Figure 1.
CCI of sciatic nerve increased small diameter neuron excitabilities, but had no effect on large diameter neurons.
A. Current clamp recordings of the membrane potential (upper traces) and injected current (lower traces) from small diameter DRG neurons of naïve and CCI animals, showing a lowered rheobase after CCI. B. Following CCI, small diameter neurons also exhibited a lowered membrane threshold (upper trace) during a ramp stimulus (lower trace). The dashed lines indicate a membrane threshold of −11.9 mV for the naïve neurons and −21.1 mV for CCI neurons. Statistical analysis showed that CCI significantly reduced rheobase (C) and membrane threshold (D) compared to naïve animals. No difference was found in resting membrane potential between naïve and CCI animals (E). Large diameter neurons showed no difference in rheobase (F) or membrane threshold (G) between naïve and CCI animals, but the CCI group had a lower resting membrane potential (RMP) compared with the naïve group (H). Numbers in each column represents recorded neurons. MT: membrane threshold. Mean ± SEM, ** p<0.01, *** p<0.001.
Figure 2.
CCI of sciatic nerve increased responses to glutamate and AMPA in small diameter neurons.
A1. Example of glutamate-induced (1 mM, 200 ms) increases in inward currents in small diameter neurons after CCI compared to naïve. Bar indicates the duration of drug application. A2. Statistical analysis showed that glutamate induced significantly larger inward currents in the CCI group compared with naïve. A3. Population analysis showed that CCI increased the proportion of the neurons responsive to glutamate. B1. Example of AMPA-induced (100 µM, 200 ms) increases in inward current in small diameter neurons after CCI compared to naïve. Bar indicates the duration of drug application. B2. Statistical analysis showed that AMPA induced significantly larger inward currents in the CCI group compared with naïve. B3. Population analysis showed that CCI increased the proportion AMPA-responsive neurons. C. Western blot analysis showed increased GluA1 expression (normalized membrane/normalized total protein) in naïve and CCI DRGs. D. Western blot analysis showing decreased GluA2 expression in naïve and CCI DRGs. Numbers in each column represents recorded neurons. Mean ± SEM, * p<0.05, ** p<0.01.
Figure 3.
CCI of sciatic nerve increased responses to NMDA and KA in small diameter neurons.

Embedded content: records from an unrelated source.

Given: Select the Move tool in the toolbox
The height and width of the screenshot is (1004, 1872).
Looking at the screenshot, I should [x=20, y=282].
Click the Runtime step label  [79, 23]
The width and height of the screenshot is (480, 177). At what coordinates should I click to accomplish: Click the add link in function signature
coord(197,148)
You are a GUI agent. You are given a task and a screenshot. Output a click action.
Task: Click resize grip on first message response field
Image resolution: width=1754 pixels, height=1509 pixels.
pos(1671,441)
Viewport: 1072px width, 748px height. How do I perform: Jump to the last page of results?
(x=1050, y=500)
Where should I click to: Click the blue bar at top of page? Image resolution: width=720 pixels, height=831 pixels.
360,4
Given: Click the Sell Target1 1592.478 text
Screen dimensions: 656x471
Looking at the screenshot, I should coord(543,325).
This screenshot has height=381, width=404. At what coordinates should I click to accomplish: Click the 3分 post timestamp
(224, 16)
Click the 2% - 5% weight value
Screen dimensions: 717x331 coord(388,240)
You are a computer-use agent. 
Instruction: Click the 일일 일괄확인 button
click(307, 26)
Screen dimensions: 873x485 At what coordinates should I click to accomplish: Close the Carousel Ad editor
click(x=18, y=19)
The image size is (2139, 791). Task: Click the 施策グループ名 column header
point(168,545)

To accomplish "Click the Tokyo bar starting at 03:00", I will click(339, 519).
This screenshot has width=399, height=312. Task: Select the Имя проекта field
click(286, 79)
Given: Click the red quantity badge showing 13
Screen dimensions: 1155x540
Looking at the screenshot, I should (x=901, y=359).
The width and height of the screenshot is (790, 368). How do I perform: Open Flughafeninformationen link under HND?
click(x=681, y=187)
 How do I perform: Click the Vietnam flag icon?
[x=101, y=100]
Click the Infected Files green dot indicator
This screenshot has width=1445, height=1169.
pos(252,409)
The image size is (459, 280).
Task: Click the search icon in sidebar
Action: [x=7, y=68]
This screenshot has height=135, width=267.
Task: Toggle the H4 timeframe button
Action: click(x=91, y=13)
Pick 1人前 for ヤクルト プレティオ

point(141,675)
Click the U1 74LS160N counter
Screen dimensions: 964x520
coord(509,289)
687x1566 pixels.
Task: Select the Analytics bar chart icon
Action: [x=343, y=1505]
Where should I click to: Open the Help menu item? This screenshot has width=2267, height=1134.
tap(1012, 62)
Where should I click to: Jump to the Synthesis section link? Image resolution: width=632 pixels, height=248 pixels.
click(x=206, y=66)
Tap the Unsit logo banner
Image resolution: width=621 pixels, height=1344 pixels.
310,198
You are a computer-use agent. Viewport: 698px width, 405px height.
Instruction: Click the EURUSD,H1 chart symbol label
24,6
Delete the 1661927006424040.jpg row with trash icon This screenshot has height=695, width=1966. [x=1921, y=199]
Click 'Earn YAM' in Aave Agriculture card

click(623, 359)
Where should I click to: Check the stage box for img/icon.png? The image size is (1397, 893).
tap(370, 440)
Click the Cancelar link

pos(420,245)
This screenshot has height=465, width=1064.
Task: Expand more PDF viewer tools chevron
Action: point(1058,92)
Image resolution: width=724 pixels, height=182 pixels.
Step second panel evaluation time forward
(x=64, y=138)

A. Upper panel: Puff application of NMDA (100 µM, 200 ms) had no effect on inward currents in small DRG neurons from naïve or CCI rats. Bar indicates the duration of drug application. Lower panel: Statistical analysis showed no differences in inward currents induced by NMDA between CCI and naïve rats. B. Population analysis showed that the percentage of the NMDA-responsive neurons increased after CCI. C. Upper panel: Example of KA-induced (100 µM, 200 ms) increases in inward currents in CCI DRGs. Bar indicates the duration of drug application. Lower panel: Statistical analysis showed that KA induced a significantly larger response in CCI group compared with naïve. D. Population analysis showed that the percentage of the KA-responsive neurons did not change significantly after CCI. Numbers in each column represents recorded neurons. Mean ± SEM, * p<0.05.
Figure 4.
CCI of sciatic nerve increased responses to DHPG in small diameter neurons.
A. Upper panel: Example of DHPG-induced (100 µM, 200 ms) increases in currents in CCI vs. naïve DRGs. Bar indicates the duration of drug application. Lower panel: Statistical analysis showed that DHPG induced a much bigger response in CCI group compared with naïve. B. Population analysis showed that the percentage of DHPG-responsive neurons increased after CCI. C. Western blot analysis showed increased mGluR1 expression (normalized membrane/normalized total protein) in naïve and CCI DRGs. D. Western blot analysis showing that the expression of mGluR5 subunit in the membrane did not change significantly after CCI, compared to the naïve group. Numbers in each column represents recorded neurons. Mean ± SEM, * p<0.05, **p<0.01.
Figure 5.
The effect of DHPG incubation on responses to AMPA, NMDA and KA in small diameter neurons.
A. Incubation with 50 µM DHPG for 2 hours reduced AMPA-induced (100 µM) inward currents in small diameter neurons in both naïve and CCI groups. B. Incubation with 50 µM DHPG for 2 hours reduced NMDA-induced (100 µM) inward currents in small diameter neurons in both naïve and CCI groups. C. Incubation with 50 µM DHPG for 2 hours increased KA-induced (100 µM) inward currents in small diameter neurons in the naïve group, but had no effect on KA-induced currents in the CCI group. Numbers in each column represents recorded neurons. Mean ± SEM, * p<0.05, **p<0.01.